Please output, word for word, the part of the half subtractor page that begins at the words "The structural style" and stops after "among various components.".

START TEXT TO READ

VHDL Program for Half Subtractor


AIM:

Write VHDL programs to synthesize a Half subtractor (HS) circuit in VHDL and check the wave forms and the hardware generated
Objective:

  • To learn the VHDL coding for HS
  • To understand the behavior of HS
  • To synthesize and simulate HS

Theory

A half subtractor is a combinational circuit that produces the difference and borrow outputs

The truth table of HS is given below:

A
B
Diff
Borrow
0
0
0
0
0
1
1
1
1
0
1
0
1
1
0
0

The output equations for the sum and carry are given below:
Diff       = AB’ + A’B OR Sum <= A xor B;
Borrow = A’.B

VHDL Coding in different Style of Modeling

Dataflow Modeling of HS

library IEEE;
use IEEE.STD_LOGIC_1164.ALL;

entity HS is
Port (

A : in STD_LOGIC;

B : in STD_LOGIC;

Diff : out STD_LOGIC;

Borrow : out STD_LOGIC

);

end HS;

architecture dataflow of HS is

begin

Diff <= A xor B;

       Borrow <= (NOT A) and B;

end dataflow;

Behavioural Style of HA

library IEEE;
use IEEE.STD_LOGIC_1164.ALL;

entity HS is
Port (

A : in STD_LOGIC;

B : in STD_LOGIC;

Diff : out STD_LOGIC;

Borrow : out STD_LOGIC

);

end HS;

architecture Behavioral of HS is

begin

process(A,B)

begin

if (A =’0′ and B=’0′) THEN

Diff <= ‘0’;

Borrow <= ‘0’;

elsif (A = ‘0’ and B=’1′) THEN

Diff <= ‘1’;

Borrow <= ‘1’;

elsif (A =’1′ and B=’0′) THEN

Diff <= ‘1’;

Borrow <= ‘0’;

elsif (A = ‘1’ and B=’1′) THEN

Diff <= ‘0’;

Borrow <= ‘0’;

else

Diff <= ‘Z’;

Borrow <=’Z’;

end if;

end process;

end Behavioral;

RTL Synthesis of Half Subtractor

Structural Modeling of HA

Structural Style of Modeling

The structural style of modeling of a Half Subtractor make use of XOR, INVERTOR  and AND gate component. See the block diagram of Half Subtractor again (given below) and note the interconnections among various components.

END TEXT TO READ
START EXCERPTED DATA

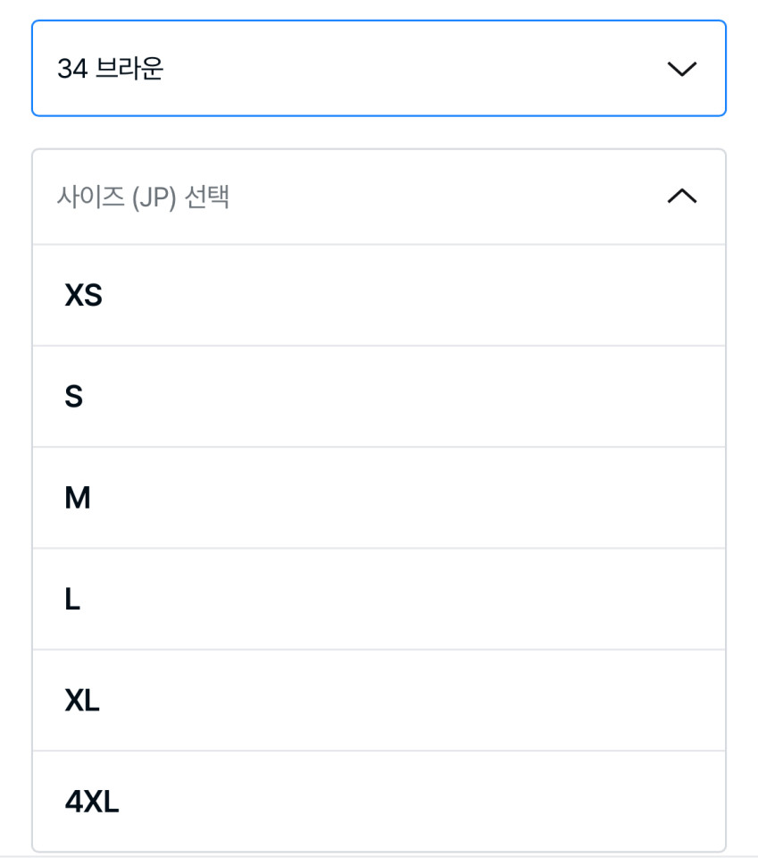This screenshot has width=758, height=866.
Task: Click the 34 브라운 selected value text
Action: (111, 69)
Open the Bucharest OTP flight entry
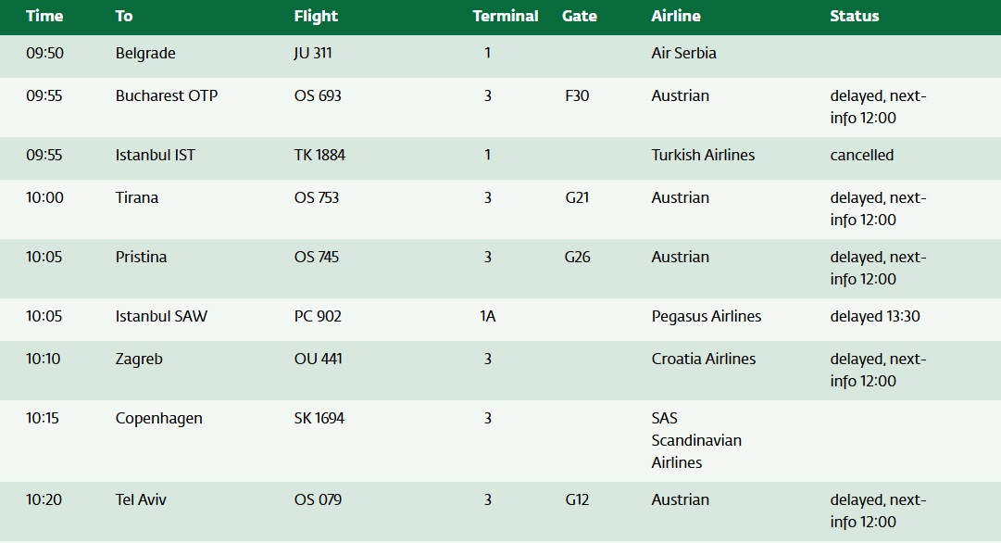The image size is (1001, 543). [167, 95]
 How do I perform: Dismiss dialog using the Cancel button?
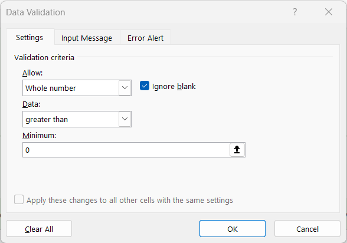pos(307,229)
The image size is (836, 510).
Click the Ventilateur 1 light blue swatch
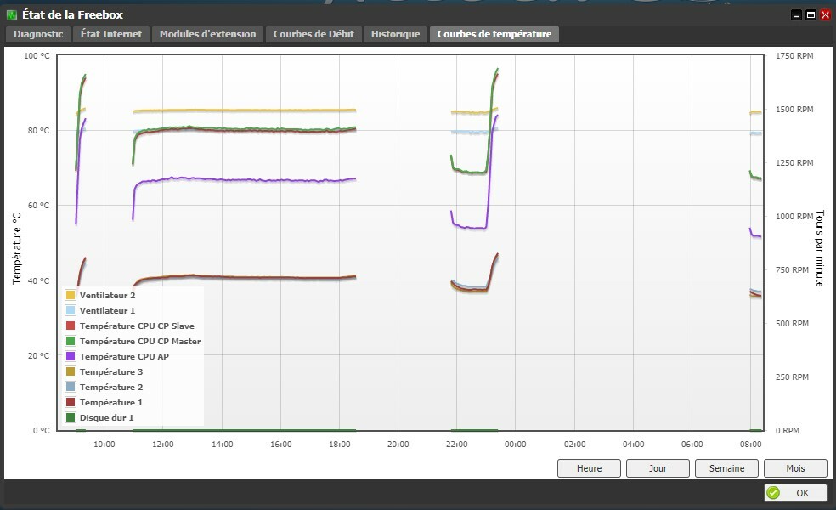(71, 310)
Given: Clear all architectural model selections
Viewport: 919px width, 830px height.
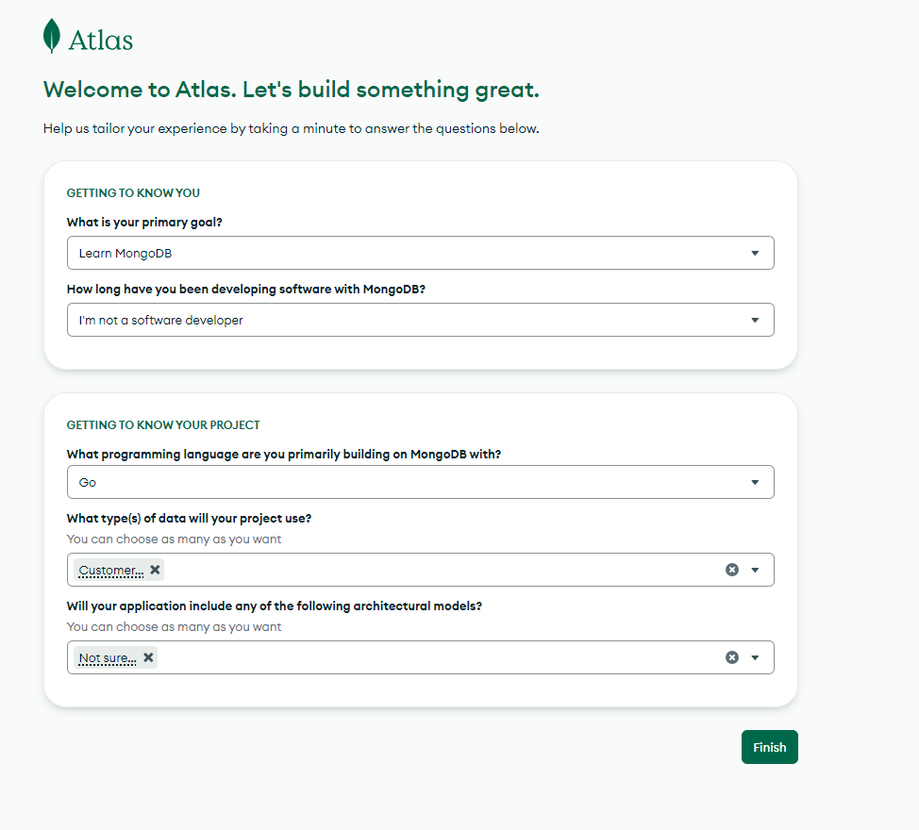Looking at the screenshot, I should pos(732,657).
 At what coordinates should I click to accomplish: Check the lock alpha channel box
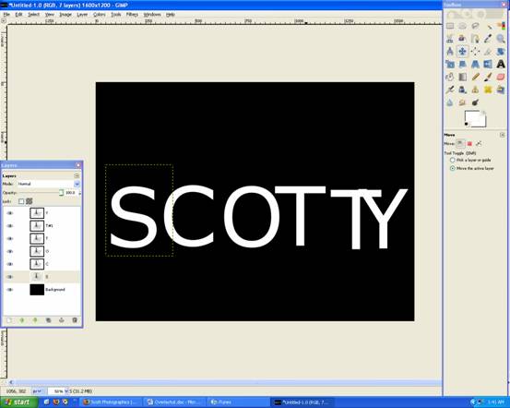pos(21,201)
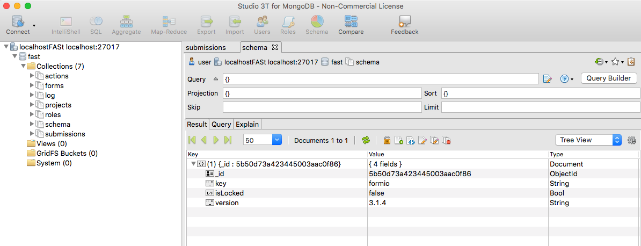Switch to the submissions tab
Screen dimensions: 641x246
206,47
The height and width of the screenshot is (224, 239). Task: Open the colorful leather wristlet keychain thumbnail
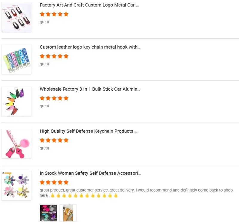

END EXCERPTED DATA

### ANSWER TO THE EXERCISE
The structural style of modeling of a Half Subtractor make use of XOR, INVERTOR  and AND gate component. See the block diagram of Half Subtractor again (given below) and note the interconnections among various components.